La conmemoración del 8M en la comarca ha estado marcado por las numerosas actividades que han planteado los distintos ayuntamientos y a los actos impulsados desde La Diputación provincial como es el caso de la lectura del manifiesto conjunto de las 8 Diputaciones andaluzas. En cuanto al seguimiento de la huelga convocada por colectivos feministas y centrales sindicales, el impacto en la Sierra se ha visto principalmente reflejado en los centros educativos. Teniendo como referencia al Instituto comarcal ‘Las Cumbres’ de Ubrique, el seguimiento ha sido casi testimonial por parte del profesorado, pero masivo por parte del sector del alumnado con derecho a Huelga.
El IES Los Remedios ha registrado unos porcentajes se seguimiento muy similares y que sirven igualmente de termómetro para medir lo que ha sucedido en el resto de poblaciones de la comarca. Fernando Corrales ha cifrado el seguimiento de los paros por parte del alumnado del centro en más del 80%.
Ubrique ha mostrado su compromiso con la lucha por la igualdad efectiva entre hombres y mujeres. Como cada 8 de marzo se ha llevado una concentración en la Plaza del Ayuntamiento bajo el lema ‘Imparables’ que ha culminado con la lectura del manifiesto acordado por las Diputaciones de las ocho provincias andaluzas.

En la SER nos hemos acercado a conocer el testimonio de una chica ubriqueña que tiene que afrontar cada día, 3 potenciales obstáculos en su desarrollo personal y profesional. Por un lado, Esperanza Rubio afronta el reto que supone ser joven y ser mujer en un país en el que la tasa de desempleo , según estadísticas históricas, es de las más altas de Europa en estos 2 grupos poblacionales.

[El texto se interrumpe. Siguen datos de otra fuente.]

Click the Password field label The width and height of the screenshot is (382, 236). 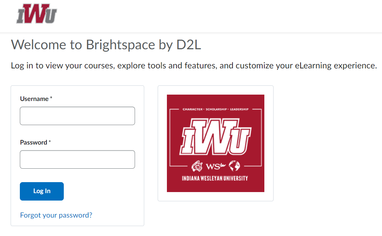(x=33, y=142)
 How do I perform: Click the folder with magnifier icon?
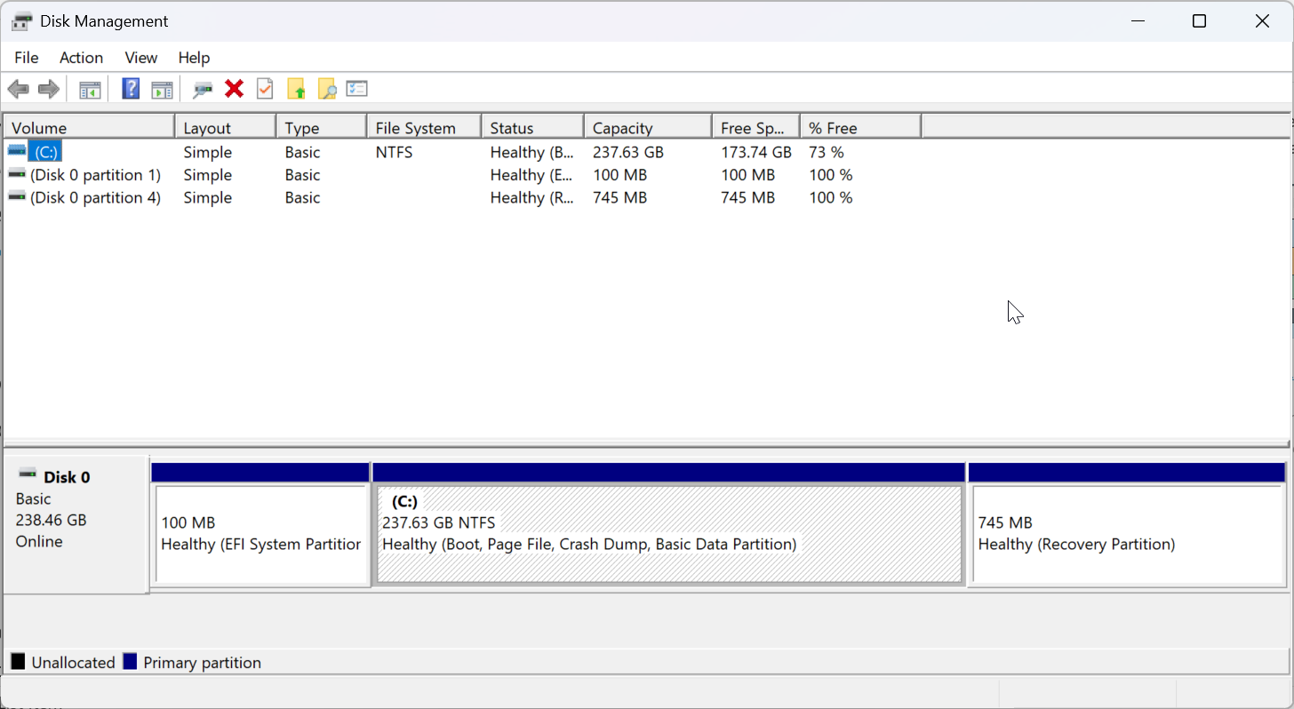[327, 89]
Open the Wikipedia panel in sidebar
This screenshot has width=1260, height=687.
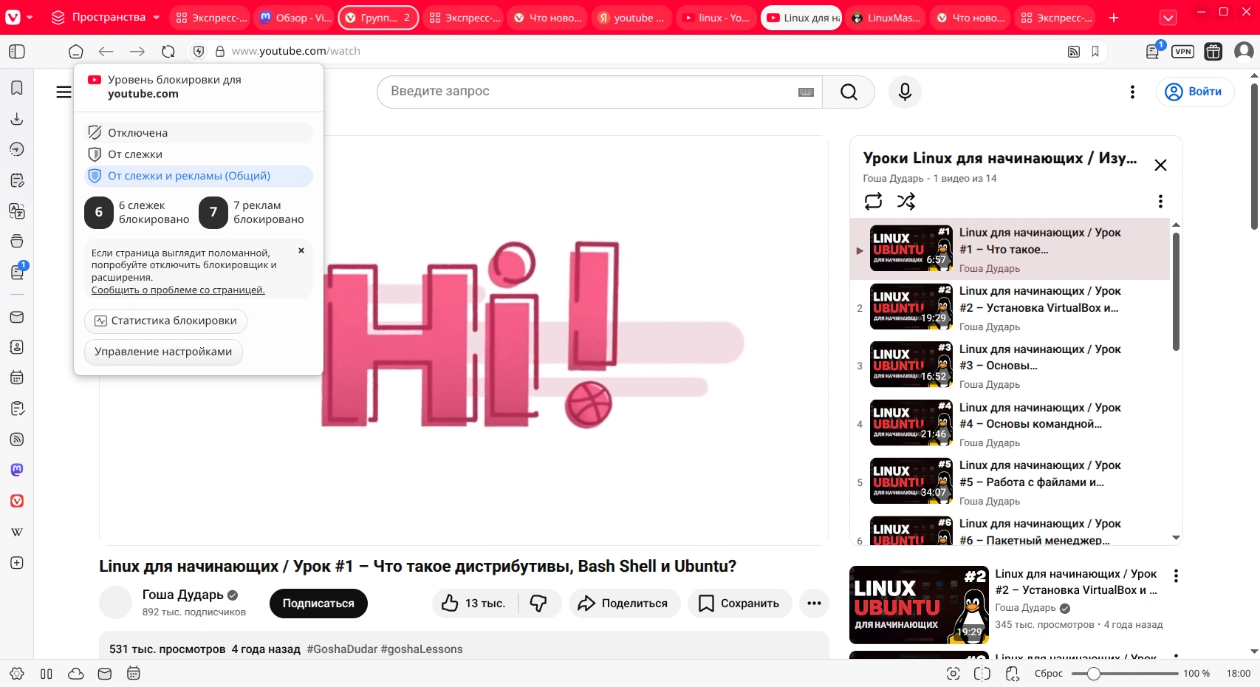pos(17,532)
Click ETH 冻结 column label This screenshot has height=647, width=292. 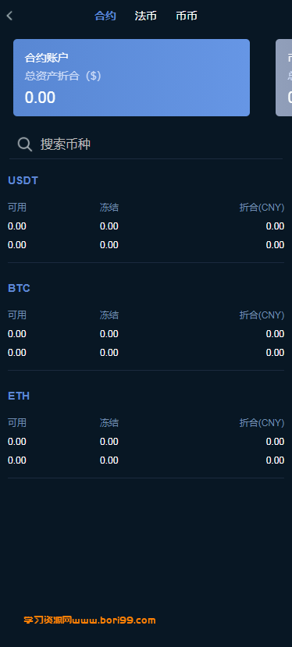coord(109,423)
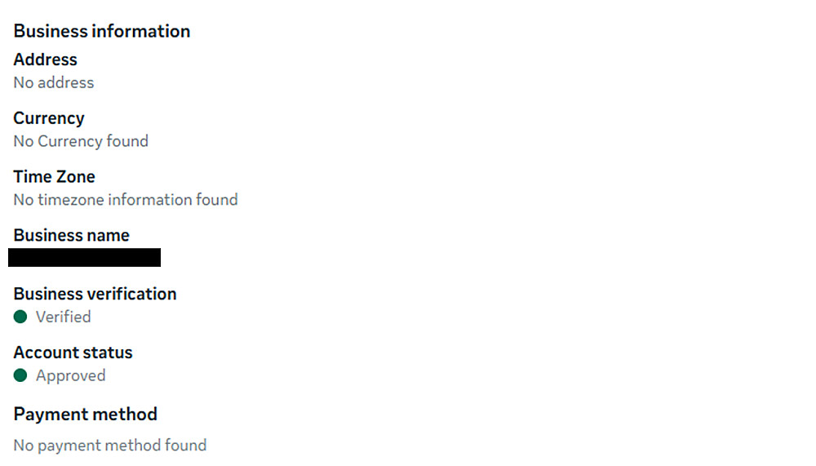This screenshot has width=816, height=466.
Task: Click the green Approved status dot
Action: (20, 375)
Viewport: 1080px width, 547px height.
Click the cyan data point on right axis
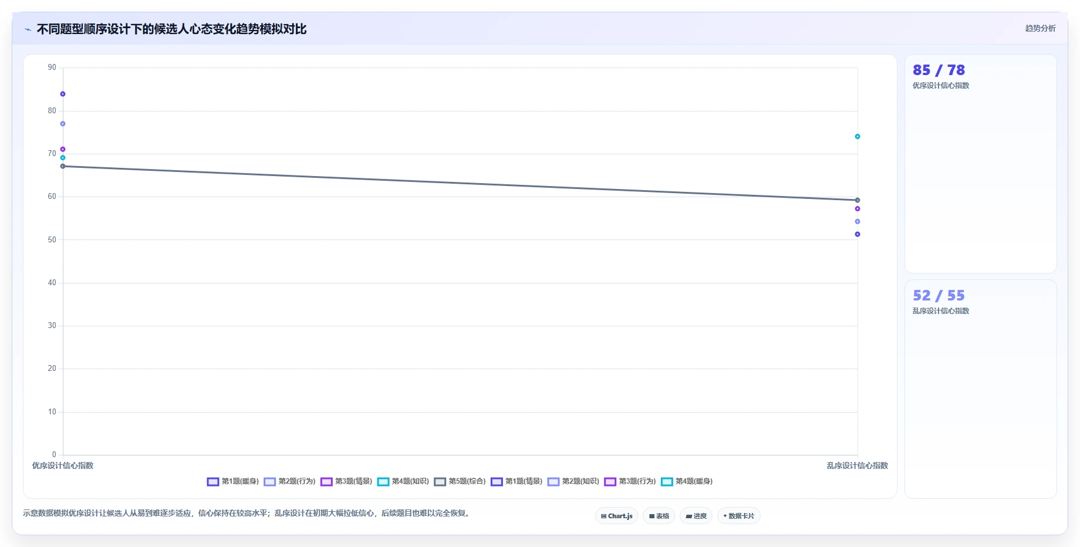858,137
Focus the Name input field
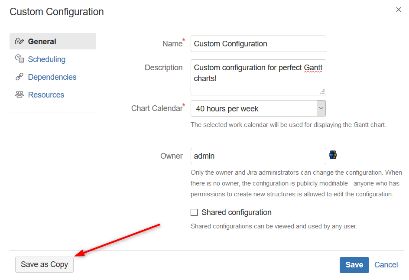Screen dimensions: 409x280 [258, 44]
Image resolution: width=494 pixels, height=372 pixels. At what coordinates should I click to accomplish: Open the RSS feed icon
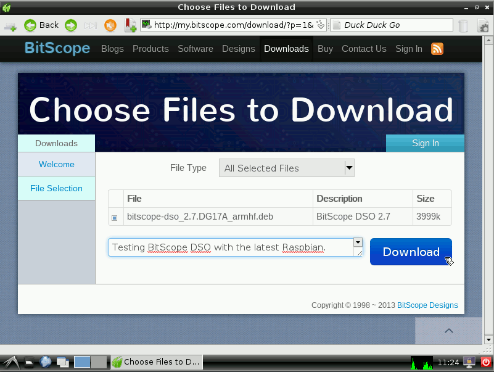437,49
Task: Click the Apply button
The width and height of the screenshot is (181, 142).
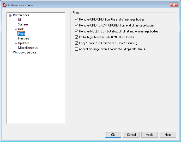Action: (149, 135)
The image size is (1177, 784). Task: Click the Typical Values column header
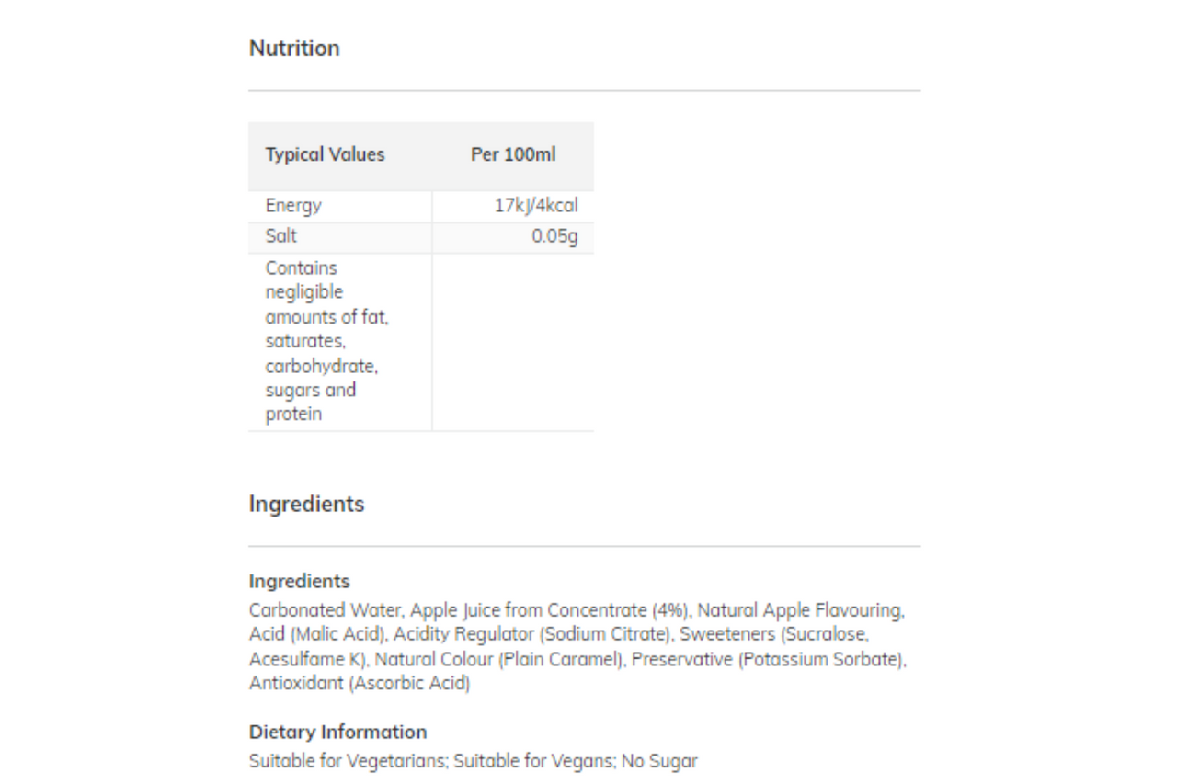pos(325,154)
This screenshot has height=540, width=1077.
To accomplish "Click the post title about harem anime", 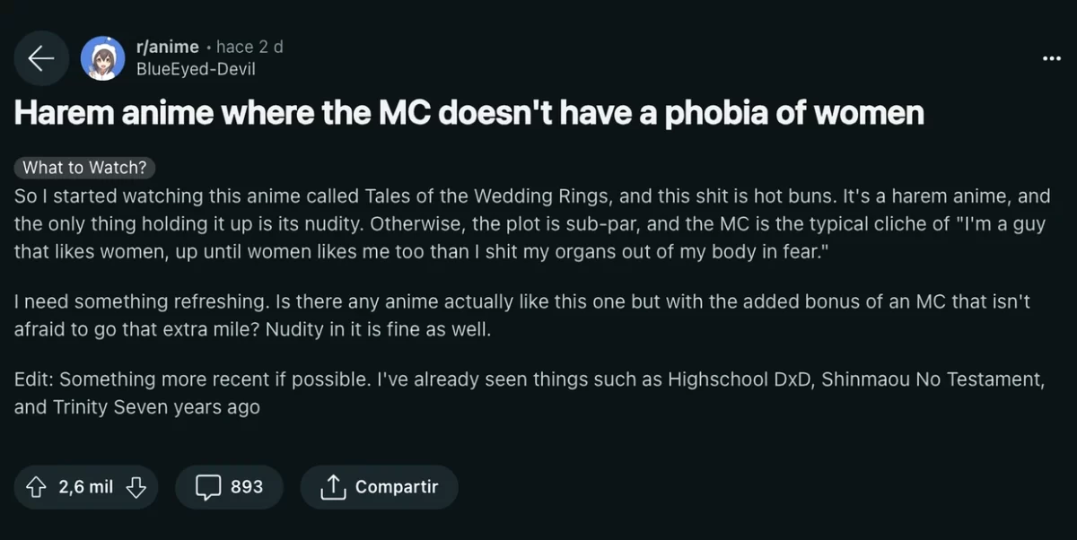I will click(x=468, y=114).
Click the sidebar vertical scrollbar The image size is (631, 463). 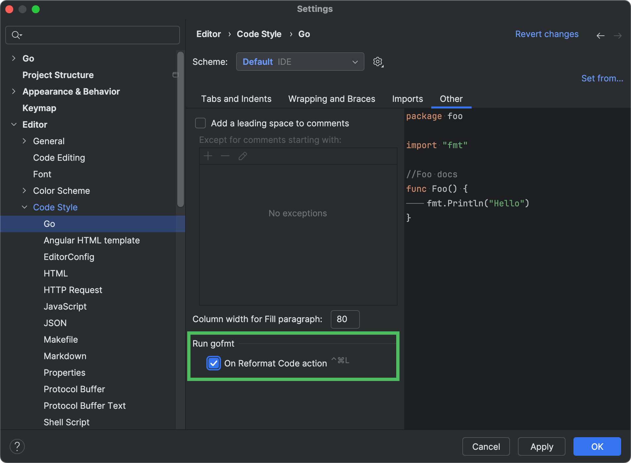coord(180,129)
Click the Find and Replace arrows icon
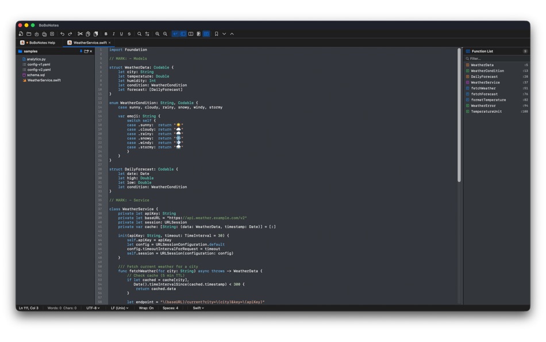Viewport: 546px width, 342px height. (148, 34)
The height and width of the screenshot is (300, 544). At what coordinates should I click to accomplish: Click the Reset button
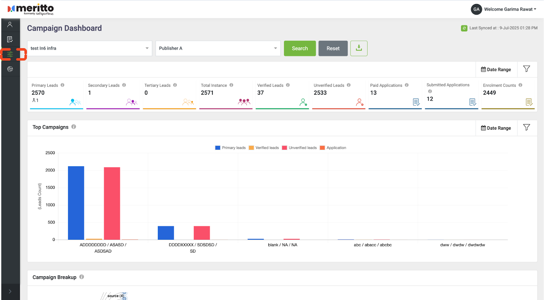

Aparte de la positividad con la que la ubriqueña afronta estos 2 obstáculos endémicos para jóvenes y mujeres, tiene que encarar a diario el estigma que con el que desgraciadamente han de convivir los miembros del colectivo homosexual. Una situación que tampoco supone un problema para la joven estudiante.
Donde sí aparecen aún vetustos “micromachimos” y ciertos tópicos anticuados propios a la “homofobia” en dentro del sector docente. Según Esperanza Rubio, “algunos profesores hacen comentarios poco respetuosos con las Mujeres y con el colectivo LGTBI”.